SOURCE PASSAGE.
2nd day of flowering for two plants.  Placed one outdoors and used one as mother plant.  Had a few plants outdoors already so I took a few clippings off and am gonna try cloning.  Bought some Super Bloom and added that to the two flowering plants yesterday, and miracle gro to the mother plant and outdoor plants.  Got every room in use right now see how the system works!  ORDER OF PICS - CLONE ROOM PIX 1,2, and 3, FLOWERING ROOM PIX 4 - MOTHER VEG ROOM PIX - 5 and 6


----------



## ZTEC (Jun 18, 2008)

Hey everybody i'm back finally!  Work has got me pretty tied up these days but haven't stopped the grow process.  I currently have three plants in the flowering room.  One was from outside that I just decided to put back inside because I need the bud!  It is about 2 1/2 ft tall and hasn't showed any signs of sex yet and has been in the flowering process around 10 days.  The second plant is 3 ft tall and is FEMALE!!! YAAY!  She has been in the flowering room about 18 days showed sex around day 15.  The other plant I had in the flowering room was male so that was tossed, to bad it was looking so good!  I took a clipping from my mother plant to see if it's a female and no signs of sex yet been in the flowering room for around 13 days?  Looks like it's gonna be female but not for sure yet?  I took 4 more clones anyways from the mother incase it is female and stuck them in the mother room with 24/7 light.  I think most of my clones I snipped from plants outside are making it so far so that's good, but I've been feeding the flowering plants with 10-52-10 Bloom Booster and the Miracle Gro on the mother plant.  Thats about it for now.  Here are some pics for you guys to take a look at.

GIVEN INFORMATION.
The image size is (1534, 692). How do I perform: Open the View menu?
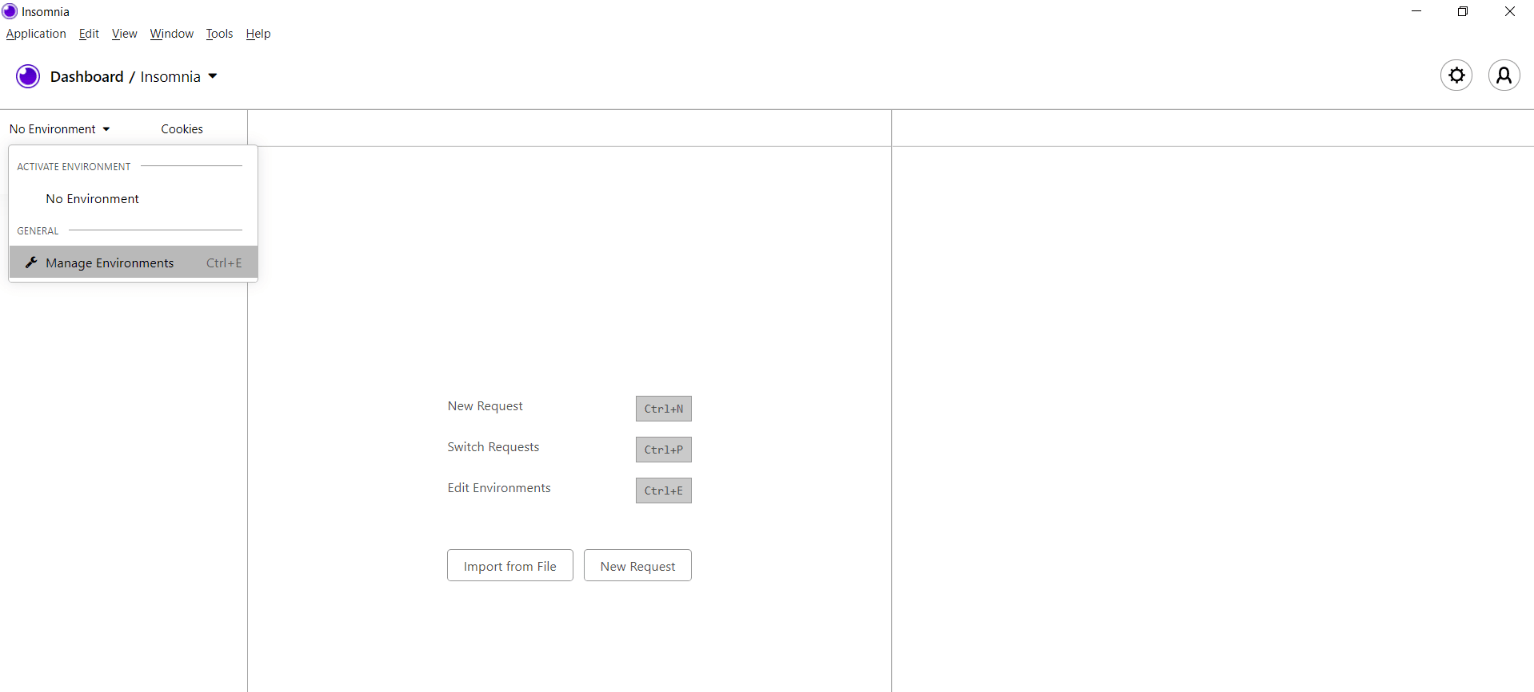(125, 34)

EXERCISE. In the grow log above, why did the writer take four more clones from the mother plant?

CORRECT OUTPUT. The writer took them in case the mother plant turns out to be female. A clipping from it had been in the flowering room for about 13 days without showing any signs of sex.